A foto da piscina, publicada pela revista piauí, e a existência desses grupos de essência terrorista, revelada pelo Fantástico, da Rede Globo, se encontram num mesmo ponto: ambos são inimigos da política e da democracia. Com os potenciais terroristas, a polícia encontrou plantas de prédios públicos em Brasília, inclusive do Palácio do Planalto, ao lado de "receitas" de fabricação de bombas e granadas com capacidade variável de destruição.
O objetivo é explodir a democracia, literalmente, como tentaram os vândalos do 8 de Janeiro, estimulados pelo governo de plantão e por setores das Forças Armadas, enfim derrotados pela cúpula militar legalista e pela Justiça, principalmente o STF.
Tão danosa é a promiscuidade entre políticos de destaque com cidadãos para lá de controversos. O que empurrou parlamentares na piscina do advogado Willer Tomaz, alvo de operação da PF sobre o INSS por ser "hub financeiro, patrimonial e logístico" de políticos - ou seja, centro da corrupção?
Certamente, o mesmo impulso que jogou Flávio Bolsonaro (PL), Jaques Wagner (PT) e Ciro Nogueira (PP e Centrão), entre tantos outros, nas graças de Daniel Vorcaro. O crime não compensa? Os mimos do Master compensavam, e muito, como os dos irmãos Batista, da J&F, ou da lobista Roberta Luchsinger, amigona do Lulinha, filho do presidente Lula, que fazia empréstimos generosos a poderosos.
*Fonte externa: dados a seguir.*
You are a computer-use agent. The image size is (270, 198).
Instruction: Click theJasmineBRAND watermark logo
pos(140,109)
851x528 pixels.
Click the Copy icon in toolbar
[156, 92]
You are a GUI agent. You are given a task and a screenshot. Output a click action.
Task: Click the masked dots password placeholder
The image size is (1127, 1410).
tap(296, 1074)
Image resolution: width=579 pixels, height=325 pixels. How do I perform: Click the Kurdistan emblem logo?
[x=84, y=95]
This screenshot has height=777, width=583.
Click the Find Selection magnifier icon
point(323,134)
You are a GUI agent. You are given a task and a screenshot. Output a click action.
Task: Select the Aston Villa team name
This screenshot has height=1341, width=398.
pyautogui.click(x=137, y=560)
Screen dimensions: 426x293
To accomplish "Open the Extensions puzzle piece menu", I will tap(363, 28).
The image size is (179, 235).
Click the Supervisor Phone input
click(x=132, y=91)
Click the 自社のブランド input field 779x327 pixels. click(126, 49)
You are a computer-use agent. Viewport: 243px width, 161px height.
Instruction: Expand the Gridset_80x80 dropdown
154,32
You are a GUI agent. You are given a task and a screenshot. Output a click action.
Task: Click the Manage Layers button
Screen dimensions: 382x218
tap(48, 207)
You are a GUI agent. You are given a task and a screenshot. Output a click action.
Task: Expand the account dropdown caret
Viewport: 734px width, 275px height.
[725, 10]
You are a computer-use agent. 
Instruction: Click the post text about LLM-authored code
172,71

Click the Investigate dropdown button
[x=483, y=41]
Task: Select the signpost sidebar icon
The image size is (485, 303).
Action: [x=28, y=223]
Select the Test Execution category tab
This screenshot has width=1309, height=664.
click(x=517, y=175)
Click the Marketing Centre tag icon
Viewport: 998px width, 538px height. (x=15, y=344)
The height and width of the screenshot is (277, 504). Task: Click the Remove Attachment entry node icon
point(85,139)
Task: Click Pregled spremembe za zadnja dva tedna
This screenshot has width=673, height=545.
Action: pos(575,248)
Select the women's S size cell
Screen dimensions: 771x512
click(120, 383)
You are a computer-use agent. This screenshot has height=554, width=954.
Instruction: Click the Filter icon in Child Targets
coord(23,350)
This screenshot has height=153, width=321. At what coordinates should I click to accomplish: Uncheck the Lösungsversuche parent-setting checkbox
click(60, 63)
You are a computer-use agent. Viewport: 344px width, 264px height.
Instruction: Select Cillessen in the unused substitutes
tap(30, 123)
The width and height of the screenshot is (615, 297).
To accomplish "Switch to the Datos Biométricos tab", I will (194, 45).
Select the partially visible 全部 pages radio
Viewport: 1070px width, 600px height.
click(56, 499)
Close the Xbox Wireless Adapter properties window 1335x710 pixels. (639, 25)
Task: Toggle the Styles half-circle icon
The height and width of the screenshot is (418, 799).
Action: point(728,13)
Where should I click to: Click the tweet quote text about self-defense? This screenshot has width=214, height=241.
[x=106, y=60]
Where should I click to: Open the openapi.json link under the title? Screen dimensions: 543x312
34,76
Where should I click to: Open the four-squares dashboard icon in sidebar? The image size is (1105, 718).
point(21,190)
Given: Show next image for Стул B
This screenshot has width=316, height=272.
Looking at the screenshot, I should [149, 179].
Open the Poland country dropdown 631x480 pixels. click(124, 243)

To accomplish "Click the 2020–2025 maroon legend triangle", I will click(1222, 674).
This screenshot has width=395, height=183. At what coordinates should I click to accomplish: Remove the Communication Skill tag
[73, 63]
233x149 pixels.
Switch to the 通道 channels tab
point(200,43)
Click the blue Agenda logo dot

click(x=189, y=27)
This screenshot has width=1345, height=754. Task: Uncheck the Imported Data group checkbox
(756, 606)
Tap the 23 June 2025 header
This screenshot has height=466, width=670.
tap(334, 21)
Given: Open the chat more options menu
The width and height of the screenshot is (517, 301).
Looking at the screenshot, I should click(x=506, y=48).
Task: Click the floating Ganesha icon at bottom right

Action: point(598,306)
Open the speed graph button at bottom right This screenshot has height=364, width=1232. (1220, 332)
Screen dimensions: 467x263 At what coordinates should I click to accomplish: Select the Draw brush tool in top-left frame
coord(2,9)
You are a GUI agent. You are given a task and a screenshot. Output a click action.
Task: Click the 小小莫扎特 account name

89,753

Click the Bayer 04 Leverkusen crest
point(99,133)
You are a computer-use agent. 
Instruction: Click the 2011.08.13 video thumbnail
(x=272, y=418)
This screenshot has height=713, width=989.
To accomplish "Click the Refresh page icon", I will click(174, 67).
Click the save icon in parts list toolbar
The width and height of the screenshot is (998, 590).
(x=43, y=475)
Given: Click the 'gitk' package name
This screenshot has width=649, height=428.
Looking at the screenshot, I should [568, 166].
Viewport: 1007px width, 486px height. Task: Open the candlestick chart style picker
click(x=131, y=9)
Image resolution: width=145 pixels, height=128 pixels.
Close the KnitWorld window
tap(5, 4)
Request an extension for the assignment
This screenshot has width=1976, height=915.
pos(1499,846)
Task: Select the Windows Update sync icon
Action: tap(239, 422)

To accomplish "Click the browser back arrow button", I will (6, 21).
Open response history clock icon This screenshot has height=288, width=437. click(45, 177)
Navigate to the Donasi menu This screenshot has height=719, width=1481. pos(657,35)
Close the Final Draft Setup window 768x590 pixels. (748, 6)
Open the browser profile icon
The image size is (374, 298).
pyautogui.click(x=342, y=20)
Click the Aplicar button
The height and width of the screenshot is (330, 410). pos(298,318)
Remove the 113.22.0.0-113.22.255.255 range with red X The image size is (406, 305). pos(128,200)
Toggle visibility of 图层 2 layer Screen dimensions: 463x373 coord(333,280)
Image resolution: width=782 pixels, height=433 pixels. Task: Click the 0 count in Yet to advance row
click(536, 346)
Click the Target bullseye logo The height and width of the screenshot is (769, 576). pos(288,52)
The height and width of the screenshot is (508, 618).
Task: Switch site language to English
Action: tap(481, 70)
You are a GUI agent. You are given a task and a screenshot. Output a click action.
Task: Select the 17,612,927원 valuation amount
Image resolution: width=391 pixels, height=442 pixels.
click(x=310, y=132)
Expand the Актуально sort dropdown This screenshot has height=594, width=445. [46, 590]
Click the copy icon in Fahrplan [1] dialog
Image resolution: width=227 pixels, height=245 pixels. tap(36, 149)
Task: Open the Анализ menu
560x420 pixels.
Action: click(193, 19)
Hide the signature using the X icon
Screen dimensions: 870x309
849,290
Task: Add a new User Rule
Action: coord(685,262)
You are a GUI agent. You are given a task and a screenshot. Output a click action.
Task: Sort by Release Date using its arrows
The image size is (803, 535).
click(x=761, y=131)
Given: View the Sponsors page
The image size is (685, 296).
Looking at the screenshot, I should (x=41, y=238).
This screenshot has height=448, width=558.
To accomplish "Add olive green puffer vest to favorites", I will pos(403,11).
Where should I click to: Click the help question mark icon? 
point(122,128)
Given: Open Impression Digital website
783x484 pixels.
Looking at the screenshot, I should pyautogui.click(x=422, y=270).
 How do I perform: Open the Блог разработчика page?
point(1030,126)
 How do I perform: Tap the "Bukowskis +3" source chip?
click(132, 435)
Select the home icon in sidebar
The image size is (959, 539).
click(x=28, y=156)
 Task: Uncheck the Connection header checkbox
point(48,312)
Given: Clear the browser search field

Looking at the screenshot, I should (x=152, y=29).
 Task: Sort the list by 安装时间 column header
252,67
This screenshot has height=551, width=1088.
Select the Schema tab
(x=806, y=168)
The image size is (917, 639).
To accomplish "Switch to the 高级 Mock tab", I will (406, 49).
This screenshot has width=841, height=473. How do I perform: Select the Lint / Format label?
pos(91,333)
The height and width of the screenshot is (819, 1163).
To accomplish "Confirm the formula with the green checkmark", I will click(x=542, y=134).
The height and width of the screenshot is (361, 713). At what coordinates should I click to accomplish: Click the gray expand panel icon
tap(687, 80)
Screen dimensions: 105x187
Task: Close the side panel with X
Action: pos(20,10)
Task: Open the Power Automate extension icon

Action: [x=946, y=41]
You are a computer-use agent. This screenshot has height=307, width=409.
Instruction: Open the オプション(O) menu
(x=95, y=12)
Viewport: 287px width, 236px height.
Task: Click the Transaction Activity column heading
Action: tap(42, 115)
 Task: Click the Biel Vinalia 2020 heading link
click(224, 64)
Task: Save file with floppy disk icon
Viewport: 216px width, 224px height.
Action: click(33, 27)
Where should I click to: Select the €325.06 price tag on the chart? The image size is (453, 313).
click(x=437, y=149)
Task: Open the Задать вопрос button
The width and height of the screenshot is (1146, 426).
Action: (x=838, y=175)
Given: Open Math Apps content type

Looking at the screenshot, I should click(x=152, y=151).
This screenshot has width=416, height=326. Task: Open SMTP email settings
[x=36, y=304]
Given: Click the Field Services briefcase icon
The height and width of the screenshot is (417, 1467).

Na farra de Willer Tomaz estavam do ex-presidente da Câmara Arthur Lira (PP) ao então deputado Alexandre Ramagem (PL), diretor-geral da Abin na era Bolsonaro, hoje foragido nos EUA. A foto estava no celular do senador Weverton Rocha (PDT), que, segundo a PF, vive numa casa de R$ 6 milhões comprada pelo advogado, que também repassou R$ 11 milhões para sua mulher.
É assim que as instituições e a democracia vão sendo corroídas por dentro, atiçando o que há de pior em bolhas que são contra mulheres, gays, pobres e pretos e têm nojo não só dos políticos, mas da Justiça e da democracia. Corruptos são gasolina no fogo golpista, numa fusão explosiva.